Twenty years ago, folks when they opened a stock market account, chose a cash account, called a type1 account, or a margin account, a type2 account. As the name suggests, the securities in the cash account were paid for, and the ones in the margin account were "Margined" or they may or may not have some of the equity in the account be borrowed funds. The rules of the stock exchange were quite specific on the opening margin amount, and the maintanance amount, respectively 50% and 20%. To use a simple example, if one had $3000 one could buy $6000 worth of stock. Then if the stock declined, the minimum amount of equity one would have to have on a daily basis was 20%.
The other element was that on the very top of each account opened was a PURPOSE. The purpose had to mirror the type of account. Normally, retired folks had cash accounts. They did not trade on options, or use margin. It was the duty of the manager of the office to supervise each broker to see that the details of each account matched the purpose on top.
If a person who had been quite conservative and was 60 for example, would want to simply dabble in options, a separate account would have to be opened, and there was a 5% Rule. If the investor was to lose everything in the option account----this "TOTAL" loss could not exceed 5% of the total liquid net worth of the investor, and this may have been 5% of the liquid net worth that the firm could verify or had under management.

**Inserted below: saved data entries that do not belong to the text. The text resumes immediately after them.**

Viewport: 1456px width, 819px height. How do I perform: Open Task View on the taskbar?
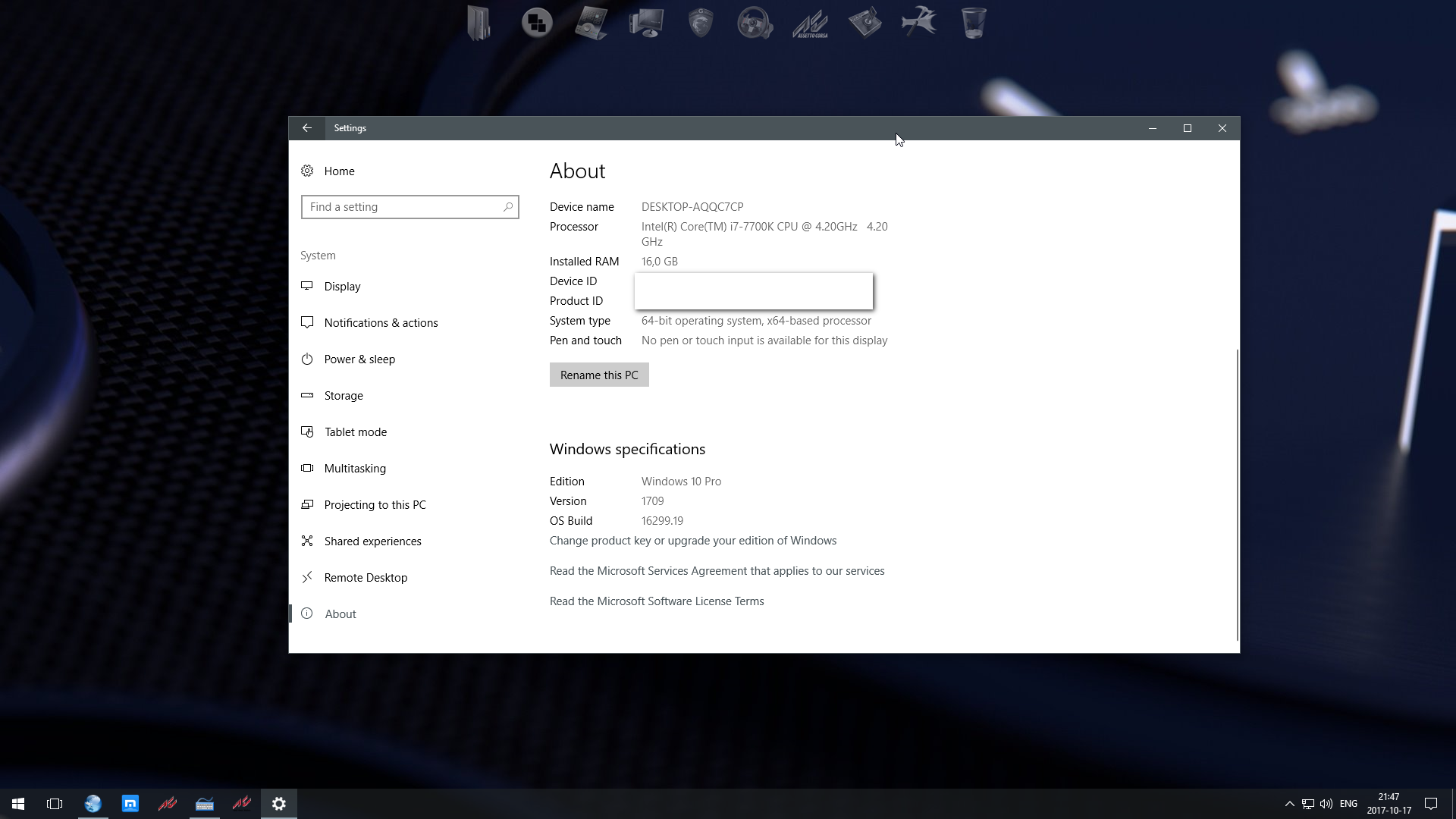pyautogui.click(x=55, y=804)
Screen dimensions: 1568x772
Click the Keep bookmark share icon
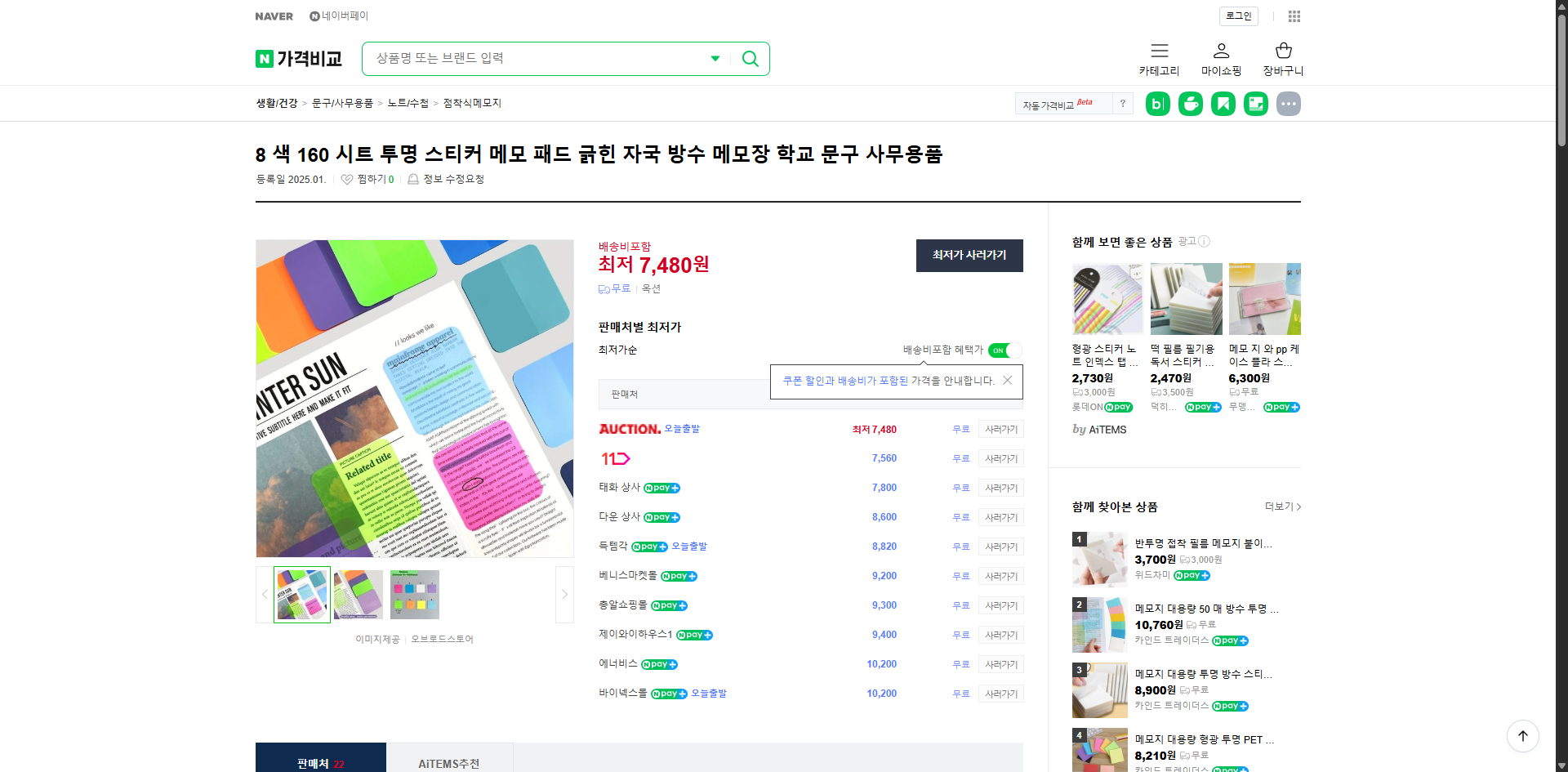[1223, 103]
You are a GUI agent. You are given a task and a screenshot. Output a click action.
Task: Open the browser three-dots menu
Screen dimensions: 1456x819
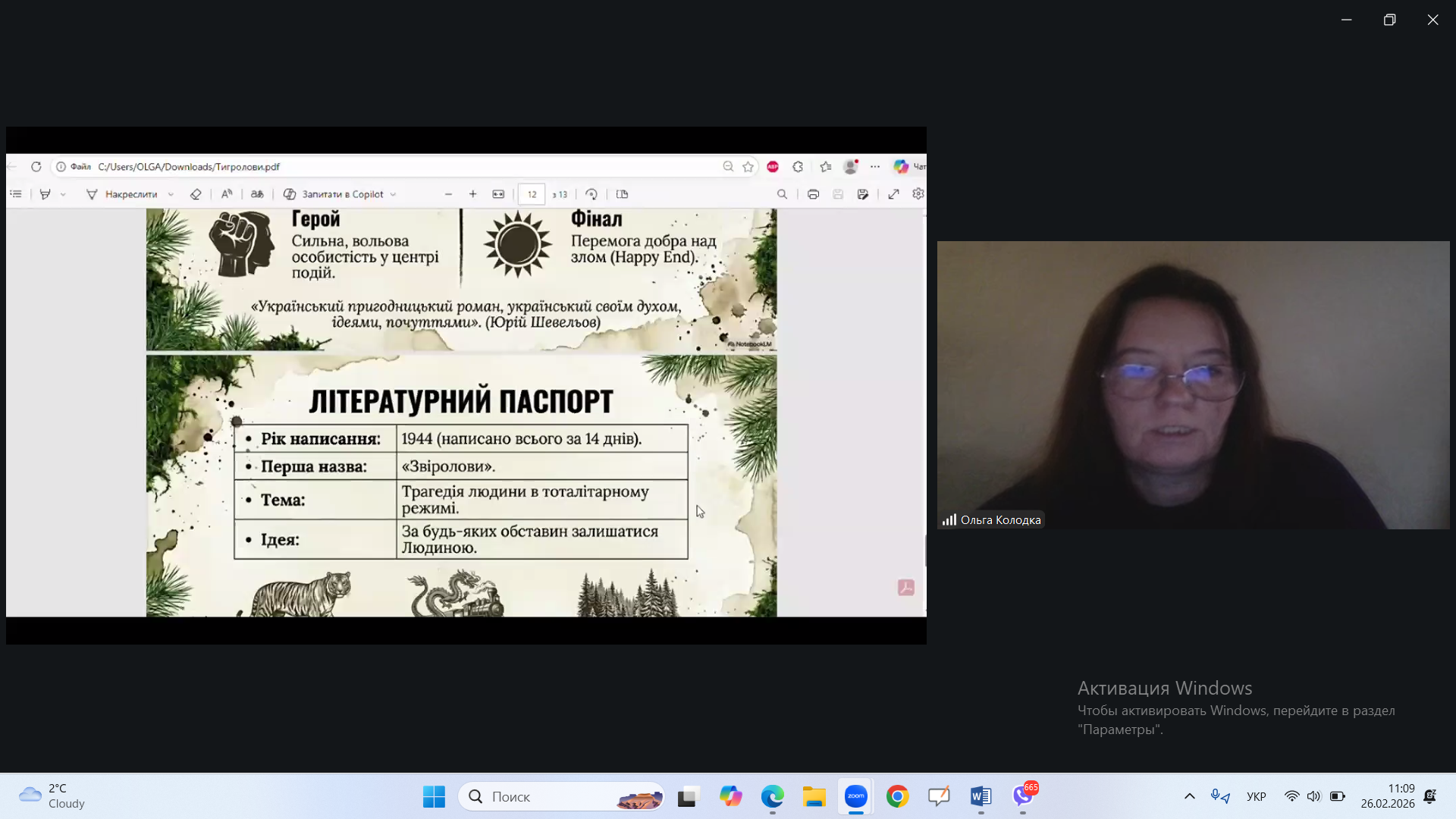875,167
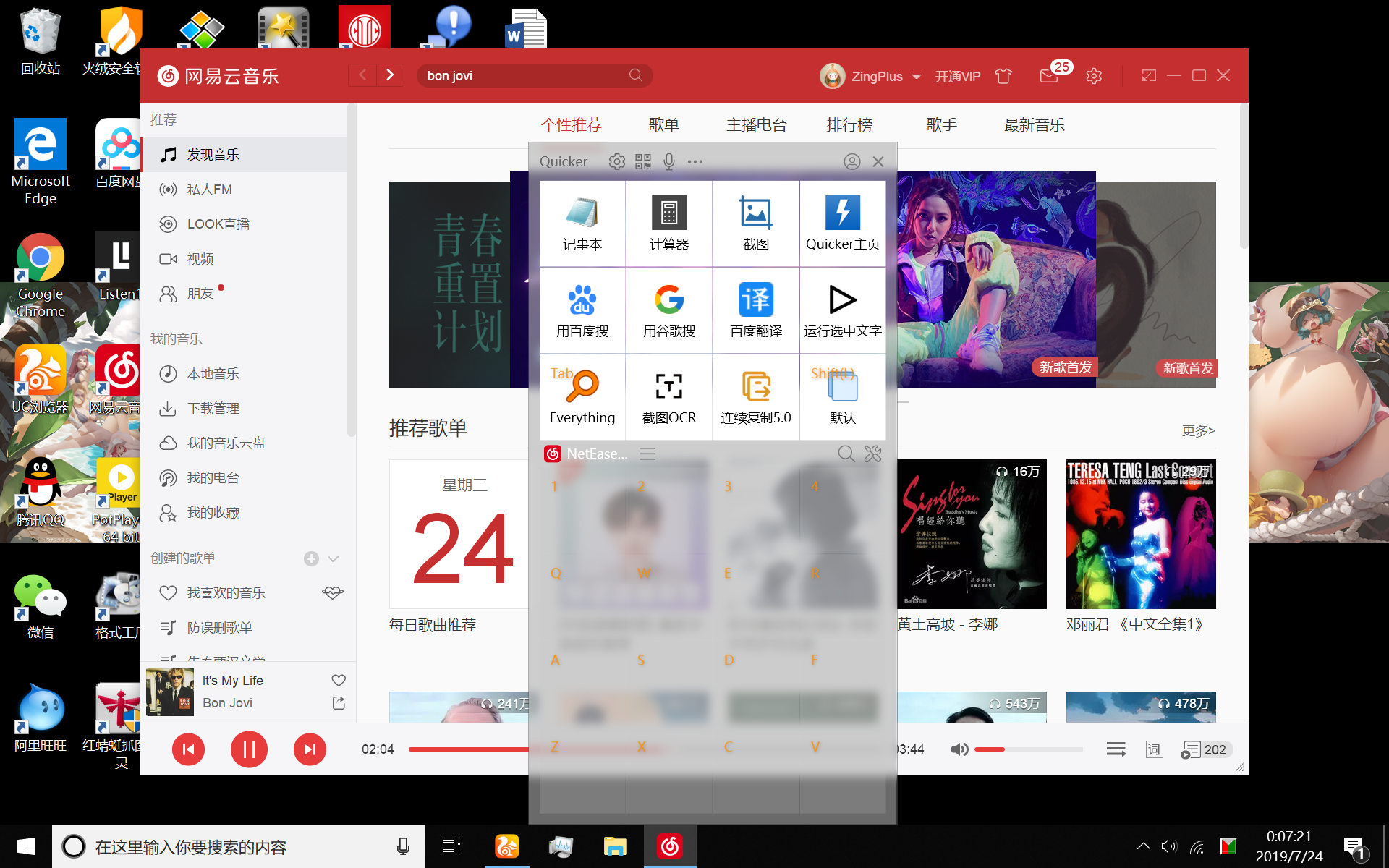Launch the 计算器 from Quicker panel
The image size is (1389, 868).
(669, 223)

Here is a story to illustrate the point. One day one of my old school chums called up and asked whether I could go for coffee. He was a very successful lawyer. I was a stockbroker at the time. After ordering a coffee, as usual in the Minnesota Viking mug with the extra sugar and whipped cream, I asked how things were going.
He said, "Not too well. One of my major clients just lost a million dollars." It seems that during a market swing, he had been invested in options and had simply lost his entire account at a major brokerage house in St. Paul.
I replied, "That simply cannot be so."
Then I explained the 5% Rule. After explaining that when each account on Wall Street is opened, the client is given a booklet with the rules in it, by law, and the 5% rule was in it. The broker in this firm had broken the rule and the investor should get his money back and be made whole for the excess over 5%.
After the coffee, he smiled. "I'll be happy to pick up the check", he said.
Later I passed him in the street and he laughed and said that the client had been made whole.
Over the past 20 plus years, with the blurring of cash and margin accounts, and with the relaxation of the barrier between banks and brokers, and with the global marketplace and the absence of supervision over both products and the brokers that sell them, not only the individual investor is at risk by complicated products that the banks and the investors and the regulators do not understand...entire nations are at risk. That is the lesson of the recent trader losing 7 Billion in the French Bank.